Is anything uploaded to a server?

No. Both PDFs are read into memory locally via pdf.js, the diff is computed by diff-match-patch in your browser, and the JSON report is built client-side. There is no server endpoint involved at any step. This matters specifically for contract revisions, manuscript drafts, and other documents whose content is the precise reason you wouldn't want to upload them to a third party.

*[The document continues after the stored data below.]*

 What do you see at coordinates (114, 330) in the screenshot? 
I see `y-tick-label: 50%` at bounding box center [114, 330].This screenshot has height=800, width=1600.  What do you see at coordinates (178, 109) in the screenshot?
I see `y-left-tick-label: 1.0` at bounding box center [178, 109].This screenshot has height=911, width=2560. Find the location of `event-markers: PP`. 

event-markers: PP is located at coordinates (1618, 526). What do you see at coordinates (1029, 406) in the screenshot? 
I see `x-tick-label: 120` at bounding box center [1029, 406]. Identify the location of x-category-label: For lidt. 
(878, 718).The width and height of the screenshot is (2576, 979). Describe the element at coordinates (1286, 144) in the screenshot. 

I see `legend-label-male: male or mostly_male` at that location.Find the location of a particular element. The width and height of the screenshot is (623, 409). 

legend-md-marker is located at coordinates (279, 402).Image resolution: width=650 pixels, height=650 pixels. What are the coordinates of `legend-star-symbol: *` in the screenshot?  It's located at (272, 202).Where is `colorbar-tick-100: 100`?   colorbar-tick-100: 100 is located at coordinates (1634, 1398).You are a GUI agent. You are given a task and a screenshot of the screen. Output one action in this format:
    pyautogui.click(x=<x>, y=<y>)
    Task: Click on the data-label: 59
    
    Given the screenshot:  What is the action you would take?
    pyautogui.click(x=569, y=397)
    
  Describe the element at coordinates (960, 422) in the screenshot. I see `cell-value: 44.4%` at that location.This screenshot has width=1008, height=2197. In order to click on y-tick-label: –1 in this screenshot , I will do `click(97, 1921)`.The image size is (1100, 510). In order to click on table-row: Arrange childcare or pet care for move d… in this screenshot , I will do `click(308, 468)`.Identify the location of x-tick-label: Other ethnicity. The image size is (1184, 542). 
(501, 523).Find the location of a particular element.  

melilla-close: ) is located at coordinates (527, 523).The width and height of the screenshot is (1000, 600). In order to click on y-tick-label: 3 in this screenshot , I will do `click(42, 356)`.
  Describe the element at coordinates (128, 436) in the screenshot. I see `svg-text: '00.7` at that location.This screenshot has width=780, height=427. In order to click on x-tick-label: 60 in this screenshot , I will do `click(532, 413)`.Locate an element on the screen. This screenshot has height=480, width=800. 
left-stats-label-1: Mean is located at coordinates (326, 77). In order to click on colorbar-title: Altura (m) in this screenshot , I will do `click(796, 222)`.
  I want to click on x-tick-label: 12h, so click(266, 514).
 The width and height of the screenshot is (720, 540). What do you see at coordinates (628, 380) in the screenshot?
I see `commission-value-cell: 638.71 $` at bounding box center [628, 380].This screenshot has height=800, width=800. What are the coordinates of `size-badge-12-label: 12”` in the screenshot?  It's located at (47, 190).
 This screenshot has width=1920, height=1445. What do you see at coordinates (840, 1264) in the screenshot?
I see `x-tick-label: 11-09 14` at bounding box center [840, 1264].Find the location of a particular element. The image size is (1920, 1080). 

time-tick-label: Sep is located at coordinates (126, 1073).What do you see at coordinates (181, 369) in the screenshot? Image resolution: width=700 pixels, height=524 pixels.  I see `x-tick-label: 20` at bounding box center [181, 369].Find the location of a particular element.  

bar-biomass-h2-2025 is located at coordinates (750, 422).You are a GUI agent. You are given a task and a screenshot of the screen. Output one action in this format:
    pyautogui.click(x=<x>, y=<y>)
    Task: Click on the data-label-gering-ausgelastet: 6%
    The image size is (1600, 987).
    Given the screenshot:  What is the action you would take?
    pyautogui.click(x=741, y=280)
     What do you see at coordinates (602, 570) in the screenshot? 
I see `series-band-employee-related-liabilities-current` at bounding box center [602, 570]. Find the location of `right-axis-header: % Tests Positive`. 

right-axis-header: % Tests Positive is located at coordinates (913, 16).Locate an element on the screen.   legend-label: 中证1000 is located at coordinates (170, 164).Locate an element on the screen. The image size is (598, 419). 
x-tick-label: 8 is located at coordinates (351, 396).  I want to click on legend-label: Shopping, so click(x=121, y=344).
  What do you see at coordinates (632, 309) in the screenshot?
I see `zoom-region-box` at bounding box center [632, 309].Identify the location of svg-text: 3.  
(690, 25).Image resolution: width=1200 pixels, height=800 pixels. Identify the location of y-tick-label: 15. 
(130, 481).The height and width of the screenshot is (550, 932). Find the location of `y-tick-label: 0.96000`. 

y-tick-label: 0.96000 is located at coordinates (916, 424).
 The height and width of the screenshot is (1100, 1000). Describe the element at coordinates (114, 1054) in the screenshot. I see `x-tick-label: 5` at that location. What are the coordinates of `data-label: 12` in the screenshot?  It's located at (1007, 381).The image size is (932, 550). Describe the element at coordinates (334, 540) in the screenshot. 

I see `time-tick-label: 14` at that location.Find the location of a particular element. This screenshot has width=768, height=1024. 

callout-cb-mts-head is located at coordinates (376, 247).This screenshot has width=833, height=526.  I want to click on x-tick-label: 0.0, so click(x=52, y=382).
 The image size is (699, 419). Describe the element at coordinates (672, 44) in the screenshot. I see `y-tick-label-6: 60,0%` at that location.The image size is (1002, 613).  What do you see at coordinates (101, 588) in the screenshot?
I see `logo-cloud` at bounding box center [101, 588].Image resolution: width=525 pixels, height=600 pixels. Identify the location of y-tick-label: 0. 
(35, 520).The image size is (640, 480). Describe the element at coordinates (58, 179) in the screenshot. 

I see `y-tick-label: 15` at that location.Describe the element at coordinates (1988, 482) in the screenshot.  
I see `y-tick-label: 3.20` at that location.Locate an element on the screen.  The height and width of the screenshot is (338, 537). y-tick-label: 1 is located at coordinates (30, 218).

Why is the diff comparing pages independently?

If both PDFs were concatenated into one big string, a single page break shifting on page 2 would propagate as a giant insert/delete chain through every subsequent page — even if every word were identical. Page-by-page comparison treats each page as its own diff, which is faster and produces sane output when the two files differ in pagination but not in actual content. The trade-off: if content moves across a page break, that motion shows as a delete on one page and an insert on the next.

Can I compare scanned PDFs?

Only if the scan was OCR'd first. A pure scan stores each page as an image, and pdf.js extracts no text — both panels will show as empty. Run the document through /ocr-pdf first to add a searchable text layer, then compare. The diff still works on the OCR'd output, with the usual caveat that OCR errors will show up as spurious changes.